**問題と課題**
1. トラッキングの説明文によると、まだ存在しないパスをトラッキングするときに必須となるオプションは何か。
2. トラッキングの説明文のうち、「dotweave track ~/.config/my-tool/settings.json」から「のようなプラットフォーム別の形式は dotweave track、解決規則はプラットフォーム別のパスで説明しています。」までを、終わりの語句も含めてそのまま書き写せ。

**本文**
ファイルとディレクトリのトラッキング
ホームディレクトリ配下の対象を登録し、リポジトリパスを上書きし、入れ子パスを調整し、トラッキングをやめる方法をまとめます。
トラッキングとは、パスを manifest.jsonc に記録して push と pull がそのパスを認識できるようにすることです。以下の節は手順ではなく、それぞれ独立した選択肢なので、必要な節だけ読んでください。
ファイルやディレクトリをトラッキングする
ホームディレクトリ配下のパスを dotweave track に渡します。引数は可変長なので、1 回の呼び出しで複数の対象を指定できます。
dotweave track ~/.gitconfig ~/.config/nvim
✔ Started tracking .gitconfig
kind file
path /home/you/.gitconfig
repo .gitconfig
mode normal
track が書き込むのは manifest.jsonc だけです。dotweave push を実行するまで、同期ディレクトリにコピーされるファイルはありません。
すでにトラッキング中のパスを再度トラッキングすると、渡したフィールドだけが更新され、残りはそのまま保たれます。そのため後から項目の mode だけを変えるときに、--repo や --profile の値を書き直す必要はありません。
--profile に空の値を 1 つだけ渡すと、その対象のプロファイル割り当てが消去され、項目はすべてのプロファイルで適用される状態に戻ります。
dotweave track ~/.config/my-tool --profile ""
対象はホームディレクトリの内側に解決される必要があり、ホームディレクトリ自体は指定できません。同期ディレクトリと重なるパスや keys.txt を含むパスも指定できません。dotweave は自身の状態と age の鍵素材をミラーリングしません。
まだ存在しないパスをトラッキングする
ファイルが存在する前に項目を作っておくと、後の dotweave pull がそのファイルを配置します。調べる対象がないため、この場合は --kind file または --kind directory が必須です。
dotweave track ~/.config/my-tool/settings.json --kind file
--kind はすでに存在するパスに対しても検査されます。値がディスク上の実体と食い違うとコマンドは失敗するので、ディレクトリを誤ってファイルとして記録することはありません。
リポジトリパスを上書きする
既定では、項目のリポジトリパスはホームディレクトリからの相対パスをそのままたどります。--repo を使うとそのパスを自分で決められるので、ローカルの位置が長い場合やマシンごとに異なる場合に役立ちます。
dotweave track ~/Projects/scripts/deploy.sh --repo scripts/deploy.sh
--repo は対象がちょうど 1 つのときだけ使えます。対象が 2 つ以上あると、1 つのリポジトリパスで両方を表せないためコマンドは失敗します。--repo win=path のようなプラットフォーム別の形式は dotweave track、解決規則はプラットフォーム別のパスで説明しています。
トラッキング中のディレクトリ内の入れ子パスを調整する
track には 2 つ目の意味があります。対象が既存の manifest 項目ではなく、--repo も渡していない場合、すでにトラッキング中のディレクトリ内の入れ子パスに対して同期モードやプロファイルを設定します。そのパス専用の子オーバーライド項目が作られます。

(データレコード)

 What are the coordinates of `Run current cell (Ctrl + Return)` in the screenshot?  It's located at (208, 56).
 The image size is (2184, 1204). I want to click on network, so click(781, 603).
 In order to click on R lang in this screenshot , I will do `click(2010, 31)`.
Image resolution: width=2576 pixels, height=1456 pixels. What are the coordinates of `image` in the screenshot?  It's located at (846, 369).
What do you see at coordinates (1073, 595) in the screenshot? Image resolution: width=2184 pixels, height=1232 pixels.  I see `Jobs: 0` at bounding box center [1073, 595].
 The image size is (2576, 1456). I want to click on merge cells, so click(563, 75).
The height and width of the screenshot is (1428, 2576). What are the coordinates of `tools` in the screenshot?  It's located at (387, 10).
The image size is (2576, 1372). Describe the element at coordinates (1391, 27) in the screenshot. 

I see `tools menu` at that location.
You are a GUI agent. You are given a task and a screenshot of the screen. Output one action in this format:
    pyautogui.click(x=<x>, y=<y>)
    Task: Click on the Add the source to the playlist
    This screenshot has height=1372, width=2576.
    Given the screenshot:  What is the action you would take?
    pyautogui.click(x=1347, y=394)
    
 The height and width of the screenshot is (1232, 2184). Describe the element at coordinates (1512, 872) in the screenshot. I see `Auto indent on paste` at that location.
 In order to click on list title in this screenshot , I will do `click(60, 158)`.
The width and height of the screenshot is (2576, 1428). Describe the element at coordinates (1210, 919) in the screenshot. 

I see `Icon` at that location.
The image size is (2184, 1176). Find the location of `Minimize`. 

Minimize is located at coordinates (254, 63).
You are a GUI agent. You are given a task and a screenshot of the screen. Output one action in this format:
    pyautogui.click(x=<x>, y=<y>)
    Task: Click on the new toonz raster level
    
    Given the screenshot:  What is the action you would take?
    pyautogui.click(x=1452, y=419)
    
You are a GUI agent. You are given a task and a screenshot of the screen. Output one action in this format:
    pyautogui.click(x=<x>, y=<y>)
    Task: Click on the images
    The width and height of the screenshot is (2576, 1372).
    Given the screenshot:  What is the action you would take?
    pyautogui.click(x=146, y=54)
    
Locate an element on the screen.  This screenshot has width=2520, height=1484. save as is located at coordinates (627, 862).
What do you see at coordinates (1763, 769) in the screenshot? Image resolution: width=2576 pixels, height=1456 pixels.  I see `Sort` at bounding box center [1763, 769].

**解答一覧**
1. --kind file または --kind directory が必須である。

2.
dotweave track ~/.config/my-tool/settings.json --kind file
--kind はすでに存在するパスに対しても検査されます。値がディスク上の実体と食い違うとコマンドは失敗するので、ディレクトリを誤ってファイルとして記録することはありません。
リポジトリパスを上書きする
既定では、項目のリポジトリパスはホームディレクトリからの相対パスをそのままたどります。--repo を使うとそのパスを自分で決められるので、ローカルの位置が長い場合やマシンごとに異なる場合に役立ちます。
dotweave track ~/Projects/scripts/deploy.sh --repo scripts/deploy.sh
--repo は対象がちょうど 1 つのときだけ使えます。対象が 2 つ以上あると、1 つのリポジトリパスで両方を表せないためコマンドは失敗します。--repo win=path のようなプラットフォーム別の形式は dotweave track、解決規則はプラットフォーム別のパスで説明しています。